Students on both campuses claim they no longer trust the Residential Life Office

photo of a fordham dorm room for an article about missing items

COURTESY OF ANONYMOUS STUDENT

An anonymous Rose Hill student didn’t notice their eyeshadow palettes were missing until they finished unpacking after they got home. They asked ResLife to check in their dorm, and the palettes weren’t there.

By CHLOE ZELCH

Rose Hill and Lincoln Center students have reported items missing from their dorm rooms upon returning to campus from winter break and when moving out last May. Attempts to locate the missing items through Residential Life (ResLife) have not been successful, leaving students frustrated.

Elena Morales, Fordham College at Lincoln Center (FCLC) ’23, created a post in the Reddit thread r/Fordham titled “Welp. Literally of my stuff is gone now” on Feb. 1. It was reposted on the @letstalkaboutitfordham Instagram page. 

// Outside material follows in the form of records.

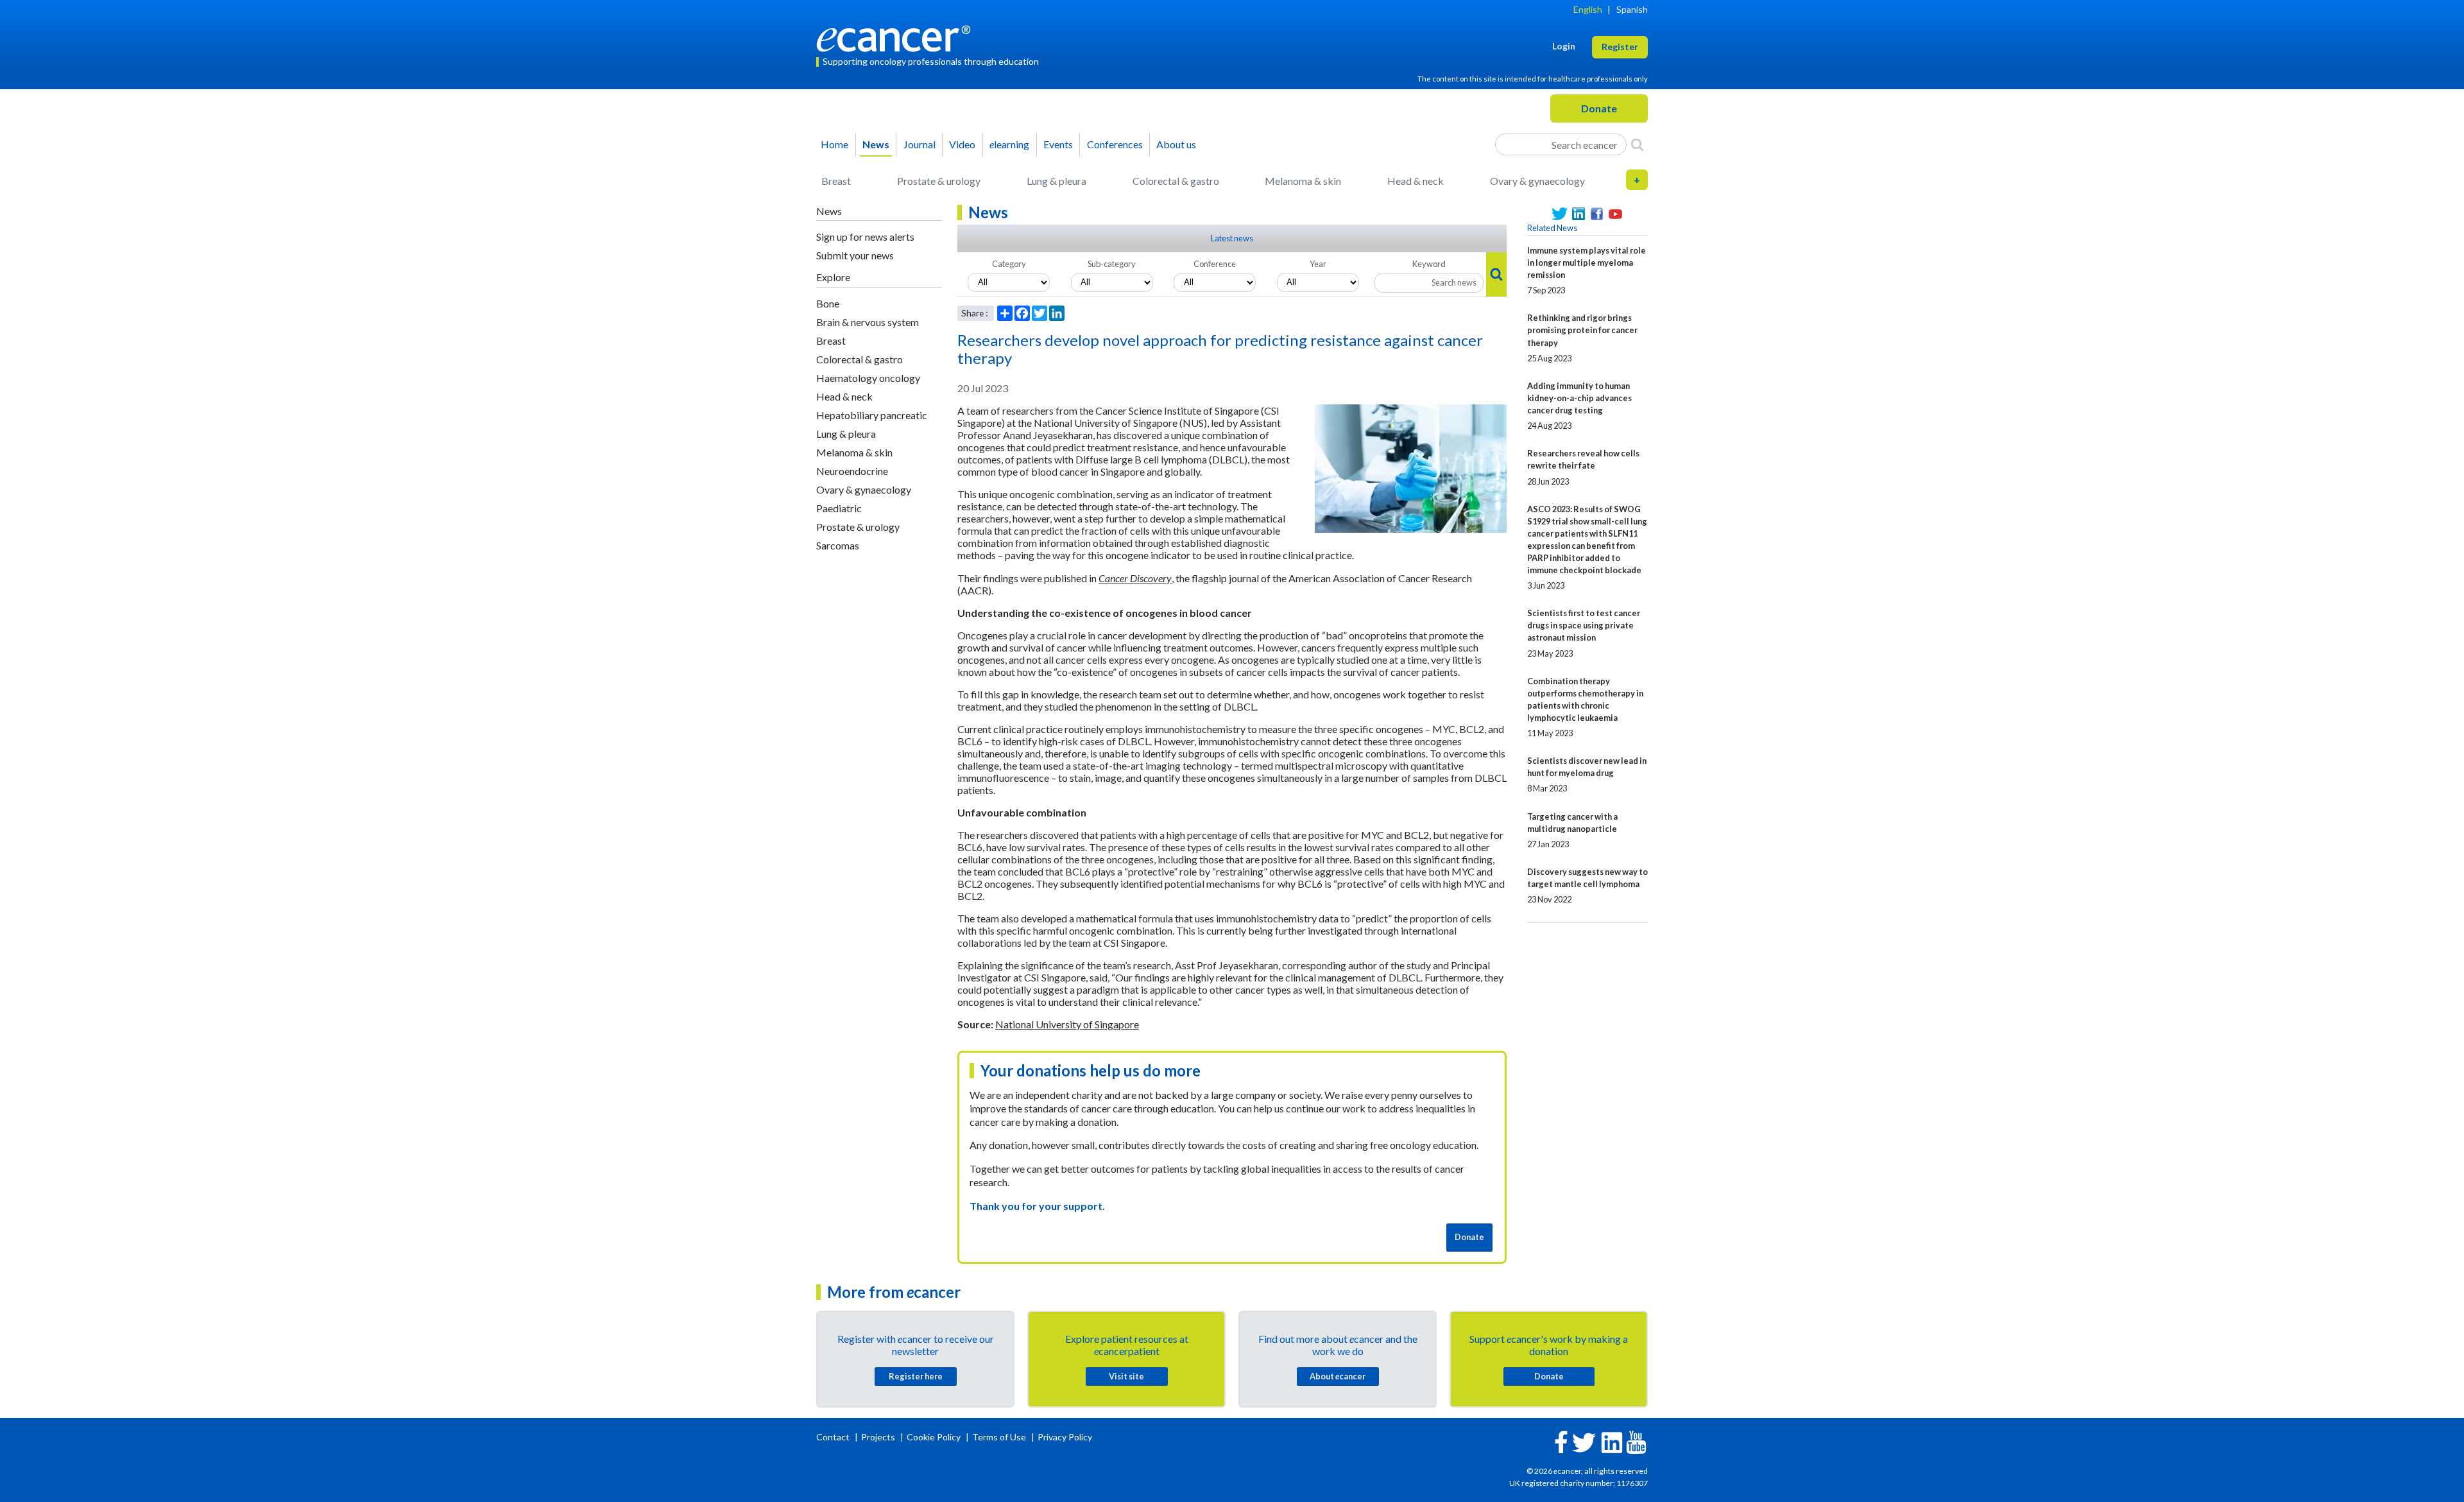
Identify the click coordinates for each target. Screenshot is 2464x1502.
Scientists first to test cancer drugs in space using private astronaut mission (1583, 625)
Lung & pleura (1056, 181)
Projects (879, 1436)
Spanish (1632, 9)
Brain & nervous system (867, 322)
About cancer (1337, 1376)
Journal (919, 144)
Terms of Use (999, 1436)
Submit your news (855, 255)
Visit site (1126, 1376)
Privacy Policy (1065, 1436)
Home (834, 144)
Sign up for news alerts (865, 236)
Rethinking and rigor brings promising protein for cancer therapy (1582, 330)
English (1587, 9)
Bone (827, 303)
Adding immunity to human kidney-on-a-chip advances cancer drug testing (1579, 398)
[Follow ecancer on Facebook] (1561, 1440)
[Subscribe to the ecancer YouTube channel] (1636, 1441)
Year (1318, 264)
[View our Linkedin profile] (1578, 214)
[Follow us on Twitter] (1560, 214)
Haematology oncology (868, 378)
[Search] (1637, 144)
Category (1009, 264)
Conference (1215, 264)
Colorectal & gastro (1176, 181)
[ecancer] (897, 36)
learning (1009, 144)
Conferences (1115, 144)
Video (962, 144)
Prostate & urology (938, 181)
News (875, 144)
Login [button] (1563, 45)
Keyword (1429, 264)
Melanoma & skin (1303, 181)
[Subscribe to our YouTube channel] (1615, 214)
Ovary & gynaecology (1537, 181)
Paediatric (839, 508)
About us (1176, 144)
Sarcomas (837, 545)
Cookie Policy (934, 1436)
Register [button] (1620, 46)
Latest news (1232, 238)
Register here (916, 1376)
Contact (833, 1436)
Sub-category (1112, 264)
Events (1058, 144)
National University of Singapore (1067, 1024)
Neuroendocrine (852, 471)
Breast (836, 181)
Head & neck (1415, 181)
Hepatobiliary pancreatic (871, 415)
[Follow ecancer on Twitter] (1584, 1441)
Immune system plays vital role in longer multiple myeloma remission (1586, 262)
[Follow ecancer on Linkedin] (1612, 1441)
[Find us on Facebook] (1597, 214)
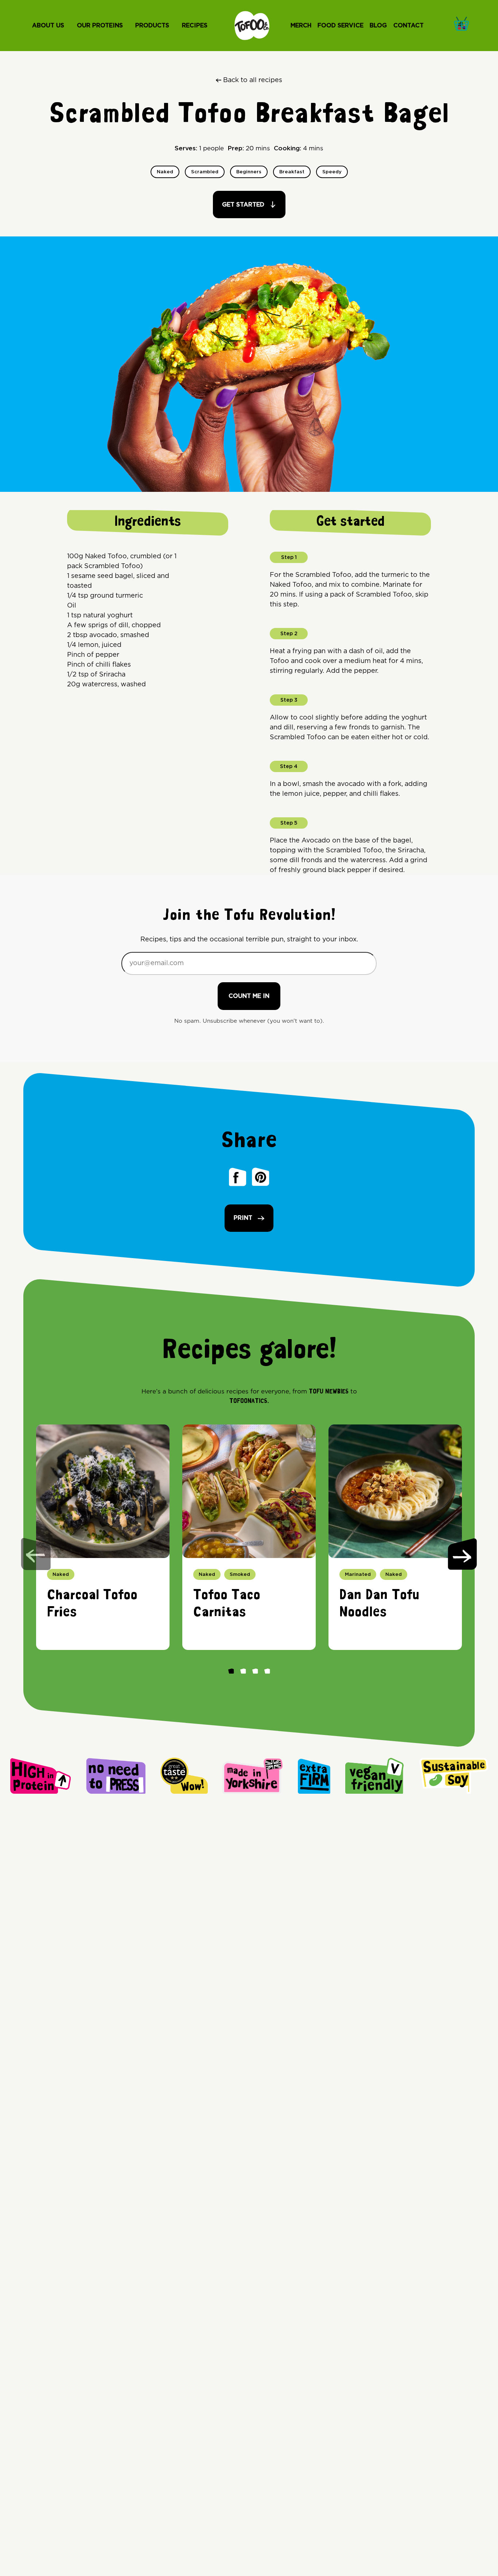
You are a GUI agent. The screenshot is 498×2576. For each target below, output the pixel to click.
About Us (48, 25)
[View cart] (464, 23)
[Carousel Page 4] (267, 1671)
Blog (378, 25)
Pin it (260, 1176)
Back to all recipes (252, 80)
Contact (408, 25)
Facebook (237, 1176)
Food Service (340, 25)
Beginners (248, 171)
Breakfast (291, 171)
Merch (301, 25)
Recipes (194, 25)
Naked (165, 171)
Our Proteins (100, 25)
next (462, 1553)
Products (152, 25)
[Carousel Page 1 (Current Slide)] (231, 1671)
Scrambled (204, 171)
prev (36, 1553)
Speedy (332, 171)
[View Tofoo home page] (251, 25)
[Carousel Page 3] (255, 1671)
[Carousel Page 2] (243, 1671)
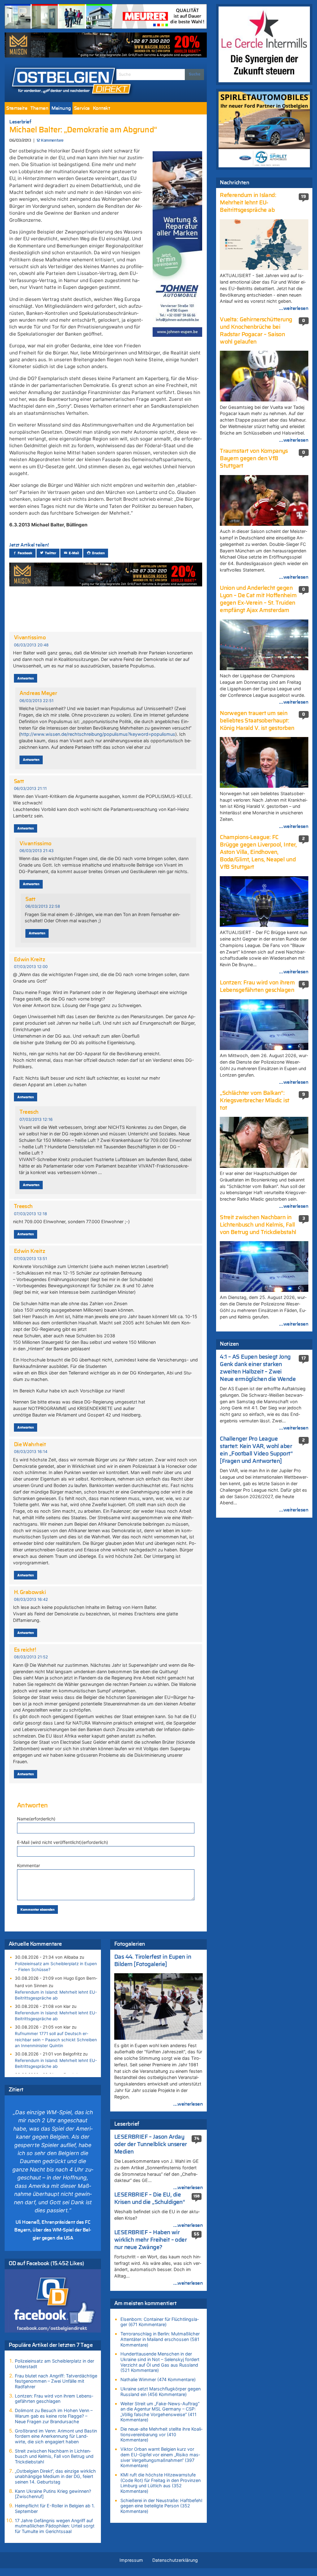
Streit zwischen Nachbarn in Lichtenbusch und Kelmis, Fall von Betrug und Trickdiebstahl (54, 2456)
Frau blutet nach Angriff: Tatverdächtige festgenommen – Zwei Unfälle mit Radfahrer (56, 2381)
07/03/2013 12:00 (31, 966)
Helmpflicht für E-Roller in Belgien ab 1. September (55, 2508)
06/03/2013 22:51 (37, 700)
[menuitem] (17, 108)
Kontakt (101, 108)
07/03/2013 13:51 (30, 1258)
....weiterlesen (188, 2104)
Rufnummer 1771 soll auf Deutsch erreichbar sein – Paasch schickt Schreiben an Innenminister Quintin (56, 2039)
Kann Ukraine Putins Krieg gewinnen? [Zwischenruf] (53, 2493)
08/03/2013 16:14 (30, 1451)
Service (82, 108)
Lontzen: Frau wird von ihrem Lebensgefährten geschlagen (54, 2398)
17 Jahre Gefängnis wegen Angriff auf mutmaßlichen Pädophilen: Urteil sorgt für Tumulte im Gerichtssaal (54, 2526)
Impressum (131, 2560)
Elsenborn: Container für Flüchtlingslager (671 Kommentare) (159, 2322)
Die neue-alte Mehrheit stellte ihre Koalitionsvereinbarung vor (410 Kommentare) (161, 2434)
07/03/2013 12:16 (36, 1119)
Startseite (16, 108)
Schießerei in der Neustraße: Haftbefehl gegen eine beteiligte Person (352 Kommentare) (161, 2506)
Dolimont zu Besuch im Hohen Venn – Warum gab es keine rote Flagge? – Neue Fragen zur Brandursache (54, 2416)
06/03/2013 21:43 (37, 850)
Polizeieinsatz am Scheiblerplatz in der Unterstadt (54, 2363)
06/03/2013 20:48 (31, 645)
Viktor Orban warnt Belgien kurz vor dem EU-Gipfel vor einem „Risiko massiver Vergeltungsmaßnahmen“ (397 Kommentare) (160, 2457)
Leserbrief (20, 121)
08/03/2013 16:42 (31, 1599)
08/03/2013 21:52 (31, 1657)
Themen (39, 108)
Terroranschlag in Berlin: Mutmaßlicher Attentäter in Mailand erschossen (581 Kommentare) (160, 2339)
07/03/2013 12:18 (30, 1213)
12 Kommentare (50, 141)
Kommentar (28, 1865)
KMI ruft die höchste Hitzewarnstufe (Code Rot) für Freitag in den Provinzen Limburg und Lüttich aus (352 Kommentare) (160, 2483)
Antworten (25, 678)
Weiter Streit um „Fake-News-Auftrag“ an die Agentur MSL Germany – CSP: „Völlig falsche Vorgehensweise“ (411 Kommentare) (159, 2412)
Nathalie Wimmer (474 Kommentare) (158, 2379)
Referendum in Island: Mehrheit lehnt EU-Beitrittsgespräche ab (56, 1995)
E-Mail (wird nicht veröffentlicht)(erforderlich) (62, 1842)
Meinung (61, 108)
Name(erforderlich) (36, 1818)
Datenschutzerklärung (175, 2560)
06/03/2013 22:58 (42, 906)
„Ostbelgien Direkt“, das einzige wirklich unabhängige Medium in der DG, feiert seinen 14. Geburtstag (55, 2476)
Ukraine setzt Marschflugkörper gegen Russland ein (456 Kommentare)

Students left comments in the Reddit thread and on the Instagram post echoing similar situations, with several incidents occurring last March when students were sent home when in-person classes were suspended.

Morales moved back into her dorm room in McMahon Hall on Jan. 30 after leaving at the end of the fall semester to discover that cooking supplies, bedding and clothing were all missing. She filed a report with her Resident Assistant (RA) and ResLife and was told to make a list of everything missing and its approximate cost. Morales is hoping for compensation.

“I don’t feel comfortable leaving anything in my dorm anymore. I mean, how could you get rid of someone’s personal belongings and not give them warning? I had to buy all of my stuff again.” Elena Morales, FCLC ’23

Another McMahon resident, Duncan Taylor, FCLC ’22, reported lost AirPods, which he left on his desk in his dorm room in March before leaving campus. When he returned for the scheduled move-out in May, they were gone. 

I asked my roommates if they had seen them or taken them by accident and nobody had done so,” Taylor said. “Since it was already May and move out when I found them missing, there wasn’t really anybody I could reach out to about them missing because I had no idea where they would’ve gone or who I could’ve even talked to about it.”

An anonymous Rose Hill senior also reported missing two eyeshadow palettes from their dorm room in Finlay Hall last March. After contacting ResLife, the senior said they felt dismissed by ResLife and never located the missing makeup. 

Beatriz Barraclough-Tan, Fordham College at Rose Hill ’21, reported that she almost lost access to her dorm room. Barraclough-Tan was on a seven-hour drive to New York City when she called ResLife to confirm they had all of the coronavirus testing information necessary for her to move in.

After trying to locate her in the system for 20 minutes, Barraclough-Tan was informed that ResLife had received an Intent to Vacate form, which would indicate that she did not intend to return to her dorm room for the spring 2021 semester — except she had never filled one out. 

I don’t know why they had one, but thank god they were able to put me back into the apartment I was supposed to be in, since I was three hours away from the city with all my stuff,” Barraclough-Tan said. 

These mixups have caused some students to distrust ResLife. “I don’t feel comfortable leaving anything in my dorm anymore. I mean, how could you get rid of someone’s personal belongings and not give them warning? I had to buy all of my stuff again,” said Morales. “The fact that I’m not the only person who had this problem tells me ResLife is very disorganized with this sort of thing and there’s nothing preventing it from happening again.”

Neither the Office of Residential Life at Rose Hill nor at Lincoln Center responded to The Observer’s request for comment.